Defining a custom lpdf for the Normal-Laplace convoluted density in Stan

hwilde · January 19, 2020, 1:48pm

I am trying to define the Normal-Laplace density as stated here at the bottom of Page 5 https://arxiv.org/pdf/1712.07216.pdf but also supporting a location in the Normal component. I will attach my code here, but find the examples in the documentation hard to understand in this context so there may be some obvious issues with it:

functions {
   real mills_ratio(real z) {
      // return (1 - normal_cdf(z, 0, 1)) / exp(normal_lpdf(z | 0, 1)); 
      return (1 - Phi_approx(z)) / exp(std_normal_lpdf(z)); 
   }

   real normal_laplace_lpdf(vector y, real mu, real sigma, real scale) {
      real total = 0.0;
      for (i in 1:num_elements(y)) {
         total += log((1 / sqrt(2) * scale) * std_normal_lpdf((y[i] - mu) / sigma) * (mills_ratio((sqrt(2) * sigma) / scale - (y[i] - mu) / sigma) + mills_ratio((sqrt(2) * sigma) / scale + (y[i] - mu) / sigma)));
      }
      return total;
   }
}

I am looking to call it like this:

y2 ~ normal_laplace(mu, sqrt(sigma2), scale);

Currently this results in the following working with pystan:

Rejecting initial value:
Log probability evaluates to log(0), i.e. negative infinity.
Stan can’t start sampling from this initial value.
Rejecting initial value:
Log probability evaluates to log(0), i.e. negative infinity.
Stan can’t start sampling from this initial value.
Rejecting initial value:
Log probability evaluates to log(0), i.e. negative infinity.
Stan can’t start sampling from this initial value.
Rejecting initial value:
Log probability evaluates to log(0), i.e. negative infinity.
Stan can’t start sampling from this initial value.
Rejecting initial value:
Log probability evaluates to log(0), i.e. negative infinity.
Stan can’t start sampling from this initial value.
Rejecting initial value:
Log probability evaluates to log(0), i.e. negative infinity.
Stan can’t start sampling from this initial value.
Rejecting initial value:
Log probability evaluates to log(0), i.e. negative infinity.
Stan can’t start sampling from this initial value.

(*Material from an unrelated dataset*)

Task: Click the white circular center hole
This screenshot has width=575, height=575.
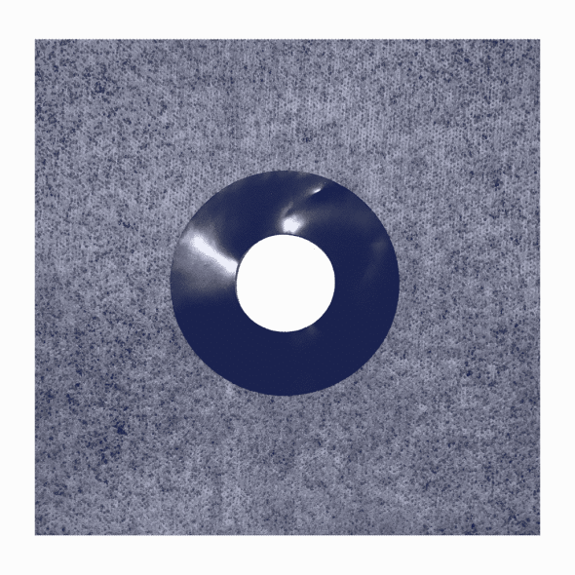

Initialization between (-2, 2) failed after 100 attempts.
Try specifying initial values, reducing ranges of constrained values, or reparameterizing the model.

y2 is an input of samples taken from a Normal(5,2) distribution with some Laplace(0,1.5) noise applied to them, scale is given as a known quantity to the stan model in the data section.

Any help would be much appreciated.

bgoodri · January 19, 2020, 3:27pm

Part of the problem is that you are taking the logarithm of the standard normal log-PDF rather than the logarithm of the standard normal PDF.

nhuurre · January 19, 2020, 3:29pm

I think the problem is that you have std_normal_lpdf((y[i] - mu) / sigma) where it should be exp(std_normal_lpdf((y[i] - mu) / sigma)).

I recommend calculating everything on log scale, like this

functions {
   real log_mills_ratio(real z) {
      return log1m(Phi(z)) - std_normal_lpdf(z); 
   }

   real normal_laplace_lpdf(vector y, real mu, real sigma, real scale) {
      real total = 0.0;
      real k = (sqrt(2) * sigma) / scale;
      for (i in 1:num_elements(y)) {
         real r = (y[i] - mu) / sigma;
         total += -log(sqrt(2) * scale)
                + std_normal_lpdf(r)
                + log_sum_exp(log_mills_ratio(k - r),
                              log_mills_ratio(k + r));
      }
      return total;
   }
}

hwilde · January 20, 2020, 8:46am

Thank you for the great help, I totally missed that exp, this does now work at least in part, my experiment involves varying the proportion of contaminated data and the laplace scale, i can now get through a few parameter configurations before seeing this:

…
Rejecting initial value:
Gradient evaluated at the initial value is not finite.
Stan can’t start sampling from this initial value.
Rejecting initial value:
Gradient evaluated at the initial value is not finite.
Stan can’t start sampling from this initial value.
Rejecting initial value:
Gradient evaluated at the initial value is not finite.
Stan can’t start sampling from this initial value.
Rejecting initial value:
Gradient evaluated at the initial value is not finite.
Stan can’t start sampling from this initial value.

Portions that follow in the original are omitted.